These are two examples of small victories. We cannot say that acting on them separately will causally lead to a better democracy, but together, as a basket, you start improving both the ability of people not only to go vote but also their satisfaction with the system, which will affect how people feel about their standing in the democratic process.

Statehood for Washington, D.C. and Puerto Rico

Mitchell: One maybe not very small reform idea that has been talked about for many years, and particularly with some renewed interest in recent years, is the combination of statehood for Washington, D.C., and your home of Puerto Rico. I feel compelled to ask if you have any views on that very live political question.

Avenancio-León: I think that’s a good example, and I want to make something very clear. The case of Puerto Rico is a large case of disenfranchisement. And let’s make no mistake that statehood for Puerto Rico is not only a matter of political status [the island is an unincorporated territory of the United States] but also a matter of economics. We are talking about more than 3 million people who currently are unable to vote for the president, unable to have representation in Congress, even when the federal government exercises a lot of power on the island. This is a very clear and large case of disenfranchisement and an example of how voting can actually help affect the economic well-being of a population and reduce inequality.
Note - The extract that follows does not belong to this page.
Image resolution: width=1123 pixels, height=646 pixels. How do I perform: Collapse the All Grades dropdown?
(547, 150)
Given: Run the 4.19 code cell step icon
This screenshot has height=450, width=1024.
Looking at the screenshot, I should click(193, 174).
We, in Puerto Rico, have a governor who heads up our government, but we also have a board imposed by the federal government that can supersede the decisions that are made by our government, with clear consequences for Puerto Rico. One example of this was when the government of Puerto Rico tried to pass funding to combat gender violence against women. This is a problem in Puerto Rico and is a problem also here in the United States and throughout the world, especially during the pandemic, but the federal board imposed on us declined that request because they said it wasn’t a priority.
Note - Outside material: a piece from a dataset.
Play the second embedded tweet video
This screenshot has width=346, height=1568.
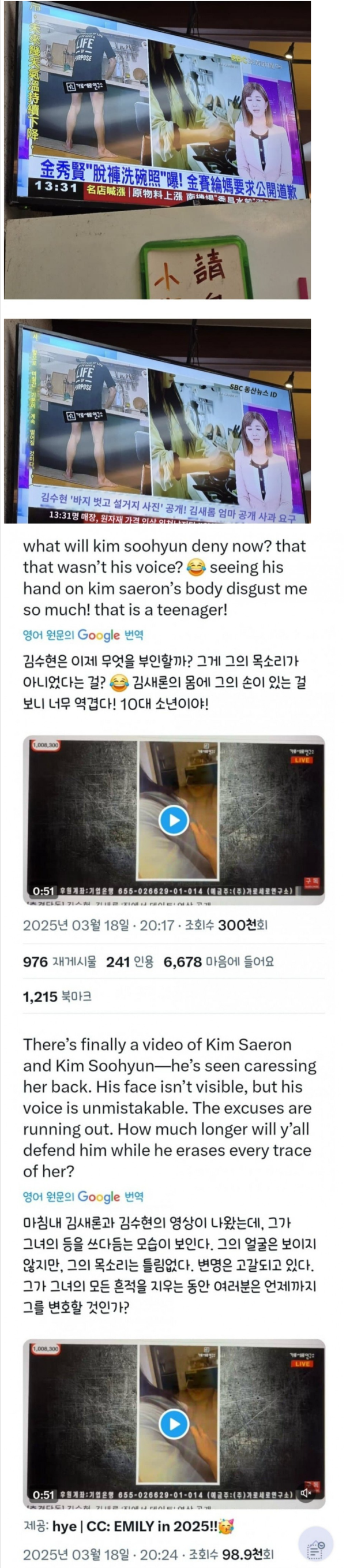coord(174,1424)
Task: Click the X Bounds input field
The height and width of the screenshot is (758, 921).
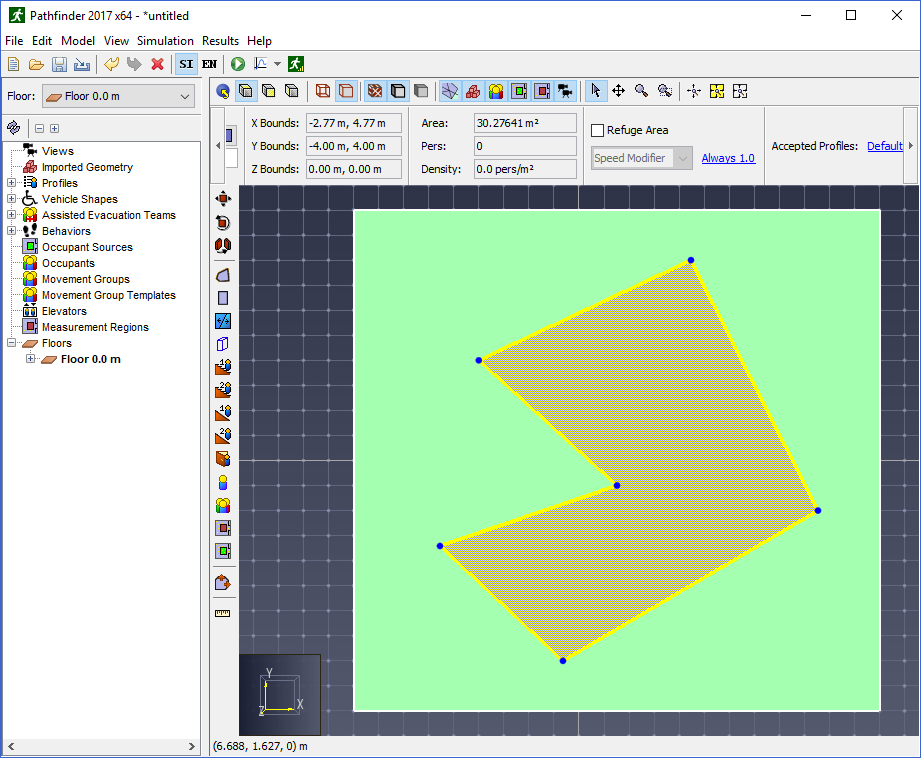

Following that board decision, two women were killed. And that generated massive protests on the island, to the point that eventually, the board reversed its decision. But you shouldn’t have to wait for somebody to die to actually understand the position that all Puerto Rican women and all women understand needs to be taken. We, in Puerto Rico, had already won the political battle at home, but the federal government, which we cannot actually vote for, took those decisions for us.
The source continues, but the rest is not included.